The contact area is applicable to the full structure. The goal is to gauge the contact area for the individual cross-members that bear weight on the billets. The figure is then divided two times by the total number of billets in use. In general, it is assumed two cross-members will be used for each billet.

As an example, consider a swimming raft positioned in sheltered waters. The dead weight of 800 is multiplied by the specific design factor for such sheltered waters. Let’s assume the design factor is 0.24. Multiply this amount by the 800 and you get 192 square inches worth of billet surface. The end result is 48 square inches of contact area for each billet that provides support. This number is reached by dividing 192 by 4. The billet will contact a minimum of two structure cross-members so each cross-member must have a bare minimum of 24 inches of contact with each billet.
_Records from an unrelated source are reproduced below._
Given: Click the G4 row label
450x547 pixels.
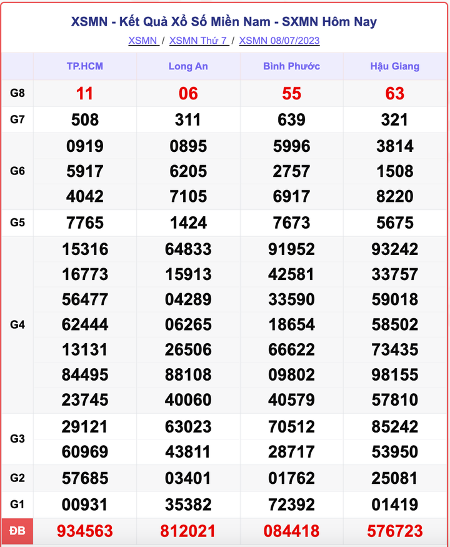Looking at the screenshot, I should pyautogui.click(x=18, y=324).
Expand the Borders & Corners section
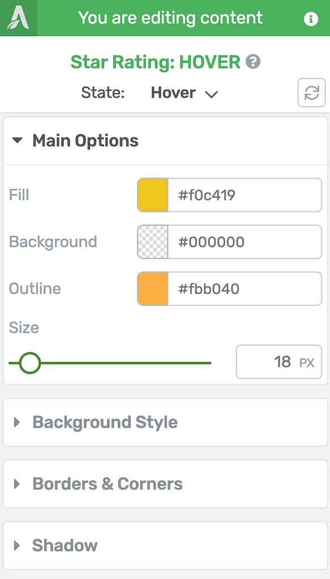This screenshot has height=579, width=330. [165, 484]
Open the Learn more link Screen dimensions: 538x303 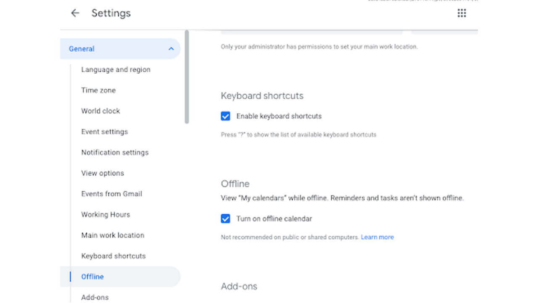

## What About the Bearing Area?

The buoyant force of a single buoyancy billet differs by the depth of submergence. The most common depths of submergence are 40%, 50%, 60% and 100%. When the term “freeboard” is used, it is measured in inches, representing the vertical distance between the billet’s top and the water level. In short, the buoyant force is the carrying capacity of a single billet at each specific submergence percentage.

Design factors also matter when it comes to load calculations. The design factor for each type of water is highly unique. As an example, large waters have a design factor of 0.40, average inland lakes have a design factor of 0.32 and sheltered waters have a design factor of 0.24.
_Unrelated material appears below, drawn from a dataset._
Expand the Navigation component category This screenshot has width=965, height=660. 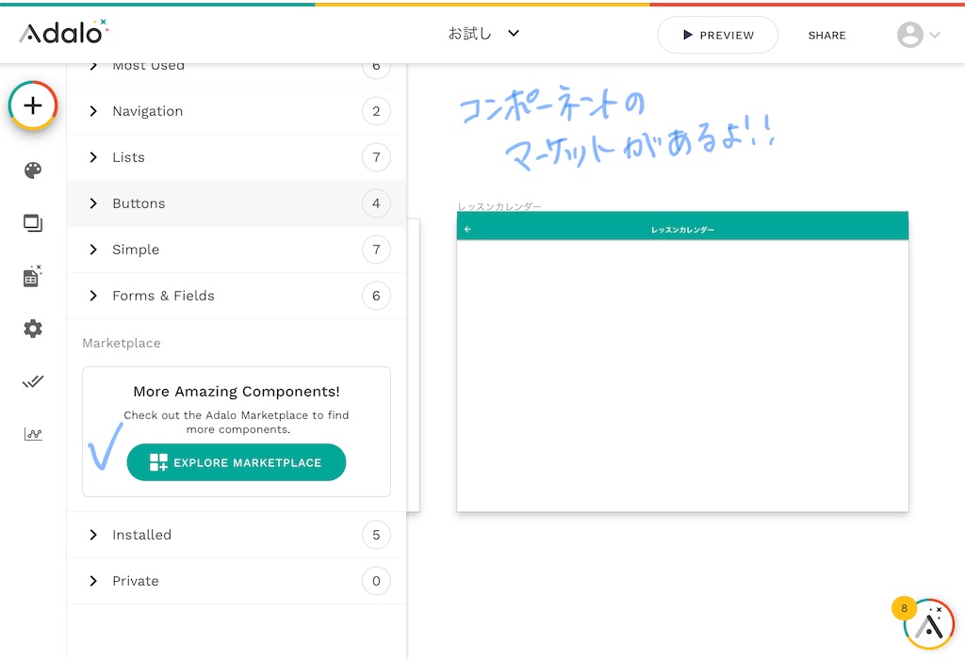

The information detailed above is merely an estimate used for educational purposes. The accuracy and completeness of the calculations and recommendations detailed above might not prove 100% accurate or relevant for your unique load calculation. We assume no legal liability or legal responsibility for these figures and recommendations.
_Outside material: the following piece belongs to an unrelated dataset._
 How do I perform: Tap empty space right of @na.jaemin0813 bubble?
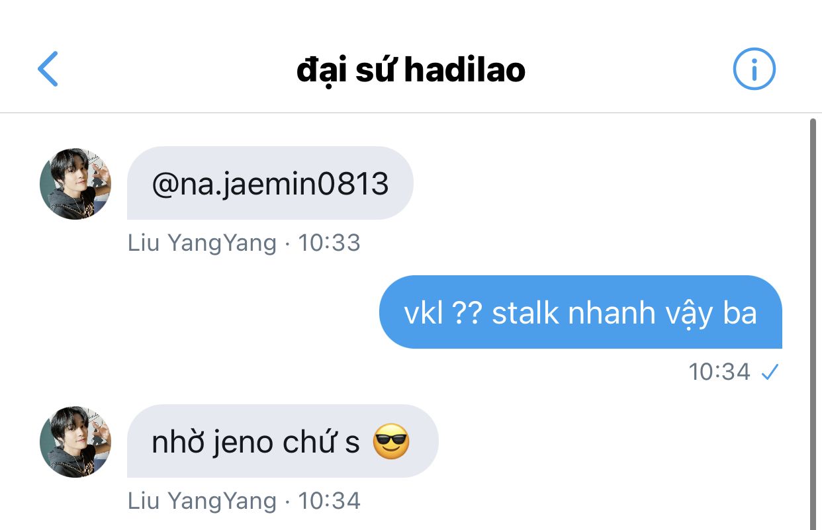pyautogui.click(x=596, y=183)
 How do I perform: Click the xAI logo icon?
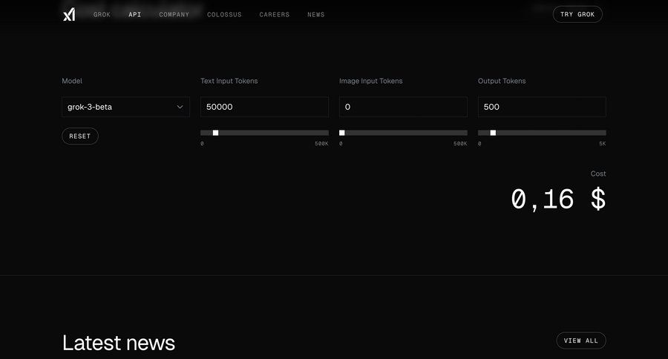pyautogui.click(x=69, y=14)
Rather, the goal of this content is to provide general guidelines to give prospective and current clients interested in eps geofoam a better idea of what goes into load calculations. If you are interested in more precise flotation requirements and dock designs, be sure to obtain structural engineer design plans specific to your unique application.

The contact area is applicable to the full structure. The goal is to gauge the contact area for the individual cross-members that bear weight on the billets. The figure is then divided two times by the total number of billets in use. In general, it is assumed two cross-members will be used for each billet.

As an example, consider a swimming raft positioned in sheltered waters. The dead weight of 800 is multiplied by the specific design factor for such sheltered waters. Let’s assume the design factor is 0.24. Multiply this amount by the 800 and you get 192 square inches worth of billet surface. The end result is 48 square inches of contact area for each billet that provides support. This number is reached by dividing 192 by 4. The billet will contact a minimum of two structure cross-members so each cross-member must have a bare minimum of 24 inches of contact with each billet.